His successful defence of the First Defendant in the three week £2.5 million High Court Lonmar trial came despite not calling his client to give evidence. The judgment of Mr Justice Hickinbottom was the latest word on the duty of fidelity and the required elements of the torts relevant to these cases.
Such trials often, but not always, result from an initial application for injunctive relief: as to which please see "Injunctions”. The exceptions to this are illustrated by cases such as El-Hajjali which involved consideration of penalty clauses in contracts of employment.
Many of Chris’ cases arise from a commercial relationship other then one of employment. He recently acted for a management company against a celebrity chef and was also instructed in the first case to consider the status of monies paid under a telephone direct debit scheme.
His expertise in High Court trials generally is reflected by his success in a solicitor's negligence claim in Yousefi v SJ Solicitors.
Chris also has extensive experience before the Court of Appeal. In 2009 he succeeded in the land-mark case of Booth v Oldham MBC which is now the leading authority on the inter-relationship between the Disability Discrimination Act and the Local Government Pension Regulations
Chris has been instructed in many of the most noteworthy City discrimination claims on behalf of both Claimants and Respondents and he continues to be. One recent example of such a case is his representation of the former parliamentary sketcher writer for the Daily Telegraph, Andrew Gimson.
Historically, the most well-known of these is probably the "Gay Banker” case (Lewis v HSBC) in which Chris was instructed alone against both Andrew Hochhauser QC and Thomas Linden QC. This may be followed closely by his successful appeal in Serco v Redfearn which established that members of the British National Party could not rely upon the Race Relations Act.
He is frequently instructed in such high-value claims and has acted both for and against many of the leading City institutions.
Chris’ credentials in discrimination cases are reflected by his instruction in Booth v Oldham MBC (inter-relationship between DDA and Local Government Pension Regulations) and in GMB v Allen where he succeeded in establishing that a trade union had discriminated against its female members on the ground of their sex.
In 2010 Chris acted successfully for a major law firm resisting two high-value discrimination claims. In 2011 he was instructed in four similar cases, twice on behalf of the Claimant and twice on behalf of the Respondents. A similar pattern occurred in 2012. One of these cases was his successful defence of a six-figure victimisation claim brought by a previously successful claimant in Saiger v General Healthcare Limited.
Chris has extensive experience of statutory employment claims in the Employment Tribunal, the Employment Appeal Tribunal and the Court of Appeal, most recently in the successful appeal in Bates van Winklehof v Clyde & Co LLP which establsihed that LLP members cannot bring whistleblowing claims.
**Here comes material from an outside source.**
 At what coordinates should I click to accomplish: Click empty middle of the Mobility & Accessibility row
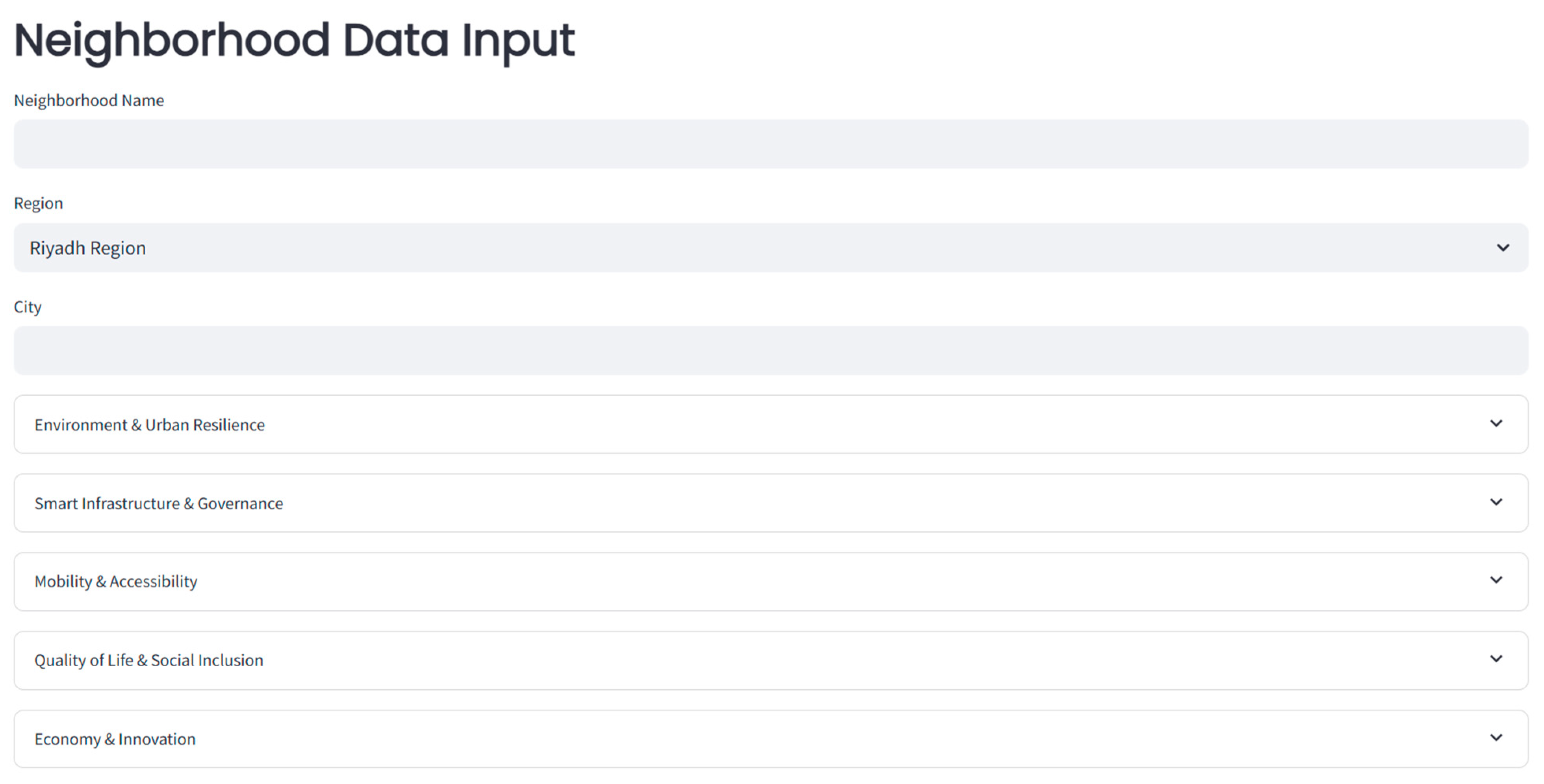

He acts for both Claimants and Respondents in all areas of statutory employment claims. His recent appellate cases reflect the breadth of his expertise ranging as they do from a successful TUPE appeal in Nationwide Building Society v Benn  IRLR 922 to a successful appeal against a finding of unfair dismissal in Celebi v Compass.
Chris is instructed in a large number of whistle-blowing claims- an area which often calls for extensive cross-examination skills given the issue of good-faith which is so frequently fundamental to such claims.
Applications for Interim Relief are another specialism.
Chris is regularly instructed in a broad range of civil disputes including a number of disciplinary and regulatory claims where a robust approach is sought by solicitors and their clients.
Chris is also regularly instructed in sports, media and entertainment cases and his experience extends to the Court of Arbitration for Sport in Geneva. He has appeared in many of the domestic sporting tribunals. Recent cases include Lawrie Sanchez v Barnet FC in which he successfully defended a football club against a claim of unfair dismissal.
Chris' expertise also leads to him being instructed on behalf of solicitors, law firms and even barristers on their own behalf.